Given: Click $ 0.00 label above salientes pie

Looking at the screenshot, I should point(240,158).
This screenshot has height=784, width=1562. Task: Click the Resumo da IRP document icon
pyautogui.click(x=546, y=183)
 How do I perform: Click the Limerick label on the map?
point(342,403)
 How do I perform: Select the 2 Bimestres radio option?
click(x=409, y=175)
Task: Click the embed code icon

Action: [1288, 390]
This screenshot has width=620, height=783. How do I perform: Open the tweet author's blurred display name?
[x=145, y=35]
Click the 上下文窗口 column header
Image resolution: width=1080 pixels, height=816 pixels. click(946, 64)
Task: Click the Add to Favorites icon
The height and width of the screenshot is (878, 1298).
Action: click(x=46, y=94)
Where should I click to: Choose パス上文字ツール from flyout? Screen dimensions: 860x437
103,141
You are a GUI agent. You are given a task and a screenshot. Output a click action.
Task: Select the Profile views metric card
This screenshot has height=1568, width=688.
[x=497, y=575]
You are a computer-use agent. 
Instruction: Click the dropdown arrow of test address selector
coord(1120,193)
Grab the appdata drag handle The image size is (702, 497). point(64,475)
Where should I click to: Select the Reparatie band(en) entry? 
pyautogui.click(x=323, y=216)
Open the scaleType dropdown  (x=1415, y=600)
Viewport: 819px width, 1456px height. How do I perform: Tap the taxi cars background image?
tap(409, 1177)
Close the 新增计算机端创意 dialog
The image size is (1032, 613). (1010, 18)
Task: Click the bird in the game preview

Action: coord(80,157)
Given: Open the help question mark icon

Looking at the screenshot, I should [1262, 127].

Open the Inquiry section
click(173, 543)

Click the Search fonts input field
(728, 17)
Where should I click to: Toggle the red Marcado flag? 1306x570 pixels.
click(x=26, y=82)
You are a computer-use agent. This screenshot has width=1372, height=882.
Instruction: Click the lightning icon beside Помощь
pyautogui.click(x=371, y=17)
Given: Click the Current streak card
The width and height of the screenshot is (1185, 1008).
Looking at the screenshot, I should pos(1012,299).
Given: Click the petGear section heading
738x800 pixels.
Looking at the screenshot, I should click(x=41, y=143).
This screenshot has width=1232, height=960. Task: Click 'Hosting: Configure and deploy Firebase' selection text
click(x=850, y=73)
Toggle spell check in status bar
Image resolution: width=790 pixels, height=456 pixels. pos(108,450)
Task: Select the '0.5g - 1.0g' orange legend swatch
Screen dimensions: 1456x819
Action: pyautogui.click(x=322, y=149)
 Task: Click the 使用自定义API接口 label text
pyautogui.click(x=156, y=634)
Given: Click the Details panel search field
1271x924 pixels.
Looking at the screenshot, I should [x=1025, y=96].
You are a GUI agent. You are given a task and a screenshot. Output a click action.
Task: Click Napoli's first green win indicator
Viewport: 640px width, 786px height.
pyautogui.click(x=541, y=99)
+++++
▶ **YOUR INSTRUCTIONS**
Duplicate the records from their start through the line containing "Action: [1288, 390]", both ends included.

▶ **WRITTEN SOLUTION**
Given: Click $ 0.00 label above salientes pie

Looking at the screenshot, I should point(240,158).
This screenshot has height=784, width=1562. Task: Click the Resumo da IRP document icon
pyautogui.click(x=546, y=183)
 How do I perform: Click the Limerick label on the map?
point(342,403)
 How do I perform: Select the 2 Bimestres radio option?
click(x=409, y=175)
Task: Click the embed code icon

Action: [1288, 390]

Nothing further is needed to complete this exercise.